[[ Record extracts, beginning ]]

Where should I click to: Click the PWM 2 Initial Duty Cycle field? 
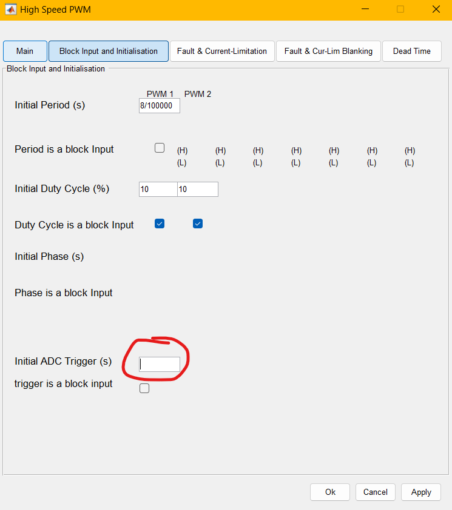(197, 189)
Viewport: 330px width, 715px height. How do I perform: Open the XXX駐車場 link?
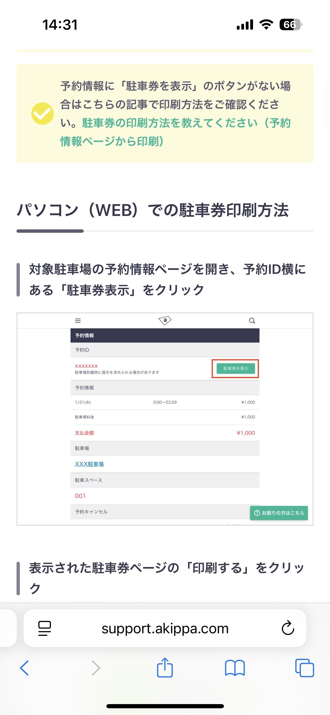point(89,464)
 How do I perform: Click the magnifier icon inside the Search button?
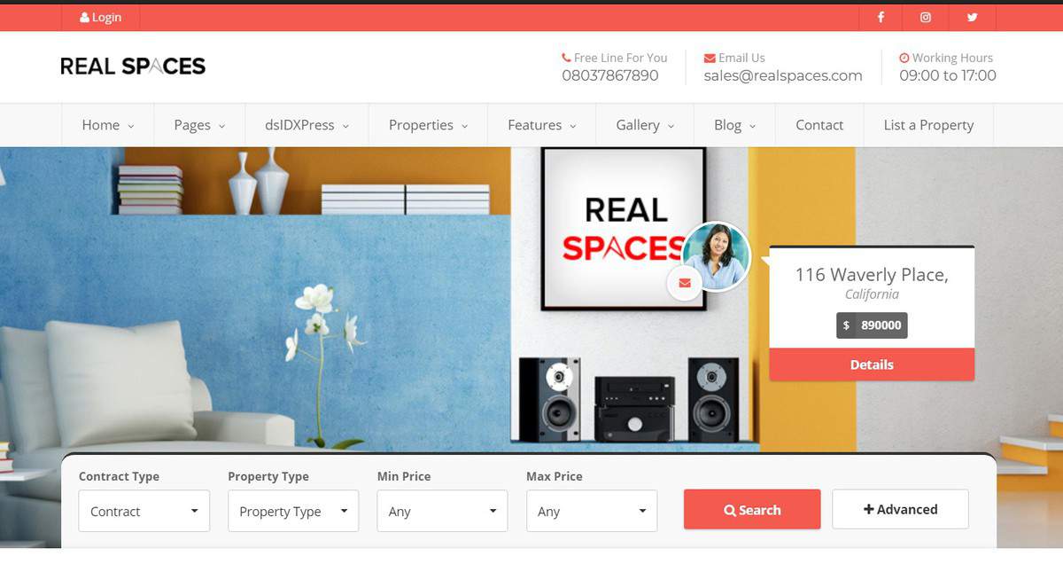click(731, 510)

[[ Record extracts, end ]]

- [Task] Take the line containing "How do I perform: Click" as the first and the last line of the records as the end. Print every line in that span exactly, leaving out pictures.

- [Solution for this task]
 How do I perform: Click the magnifier icon inside the Search button?
click(731, 510)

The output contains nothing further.